# Task statement:
Beginning at the line that contains "Given: Open the 258.6K Followers list", repeat each line exactly through the last one of the records below, and leave out the pictures.

# Stored data:
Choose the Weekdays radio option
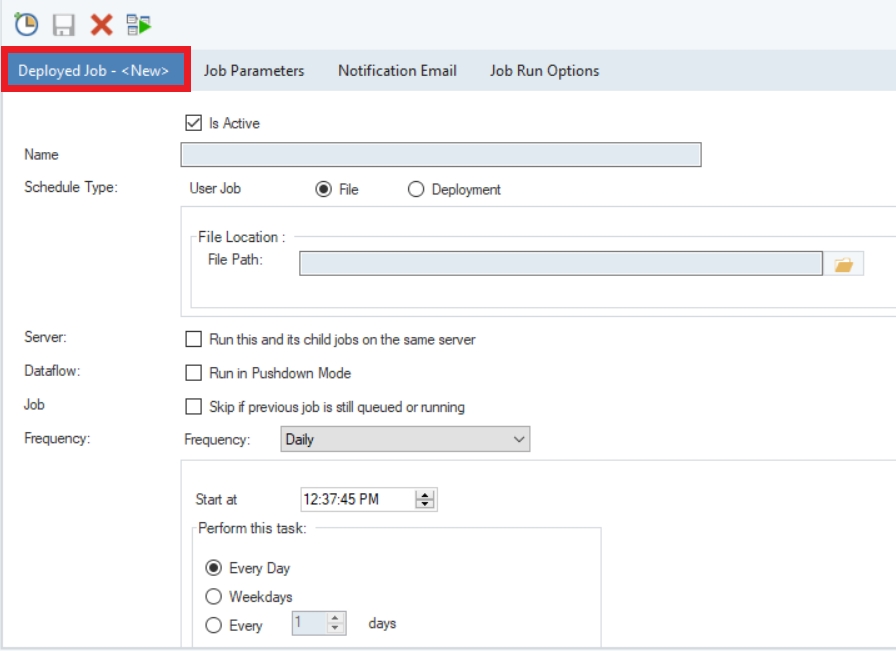The image size is (896, 651). [213, 597]
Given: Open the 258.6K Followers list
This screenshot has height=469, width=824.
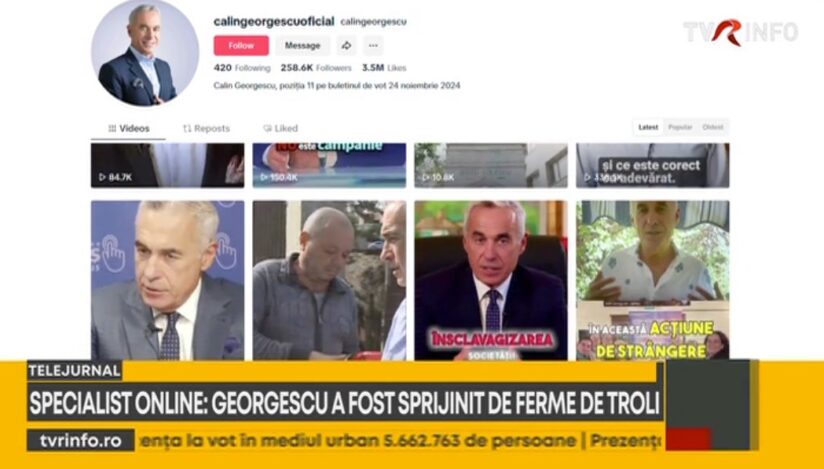Looking at the screenshot, I should pyautogui.click(x=316, y=68).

# Answer area:
Given: Open the 258.6K Followers list
This screenshot has height=469, width=824.
Looking at the screenshot, I should pyautogui.click(x=316, y=68).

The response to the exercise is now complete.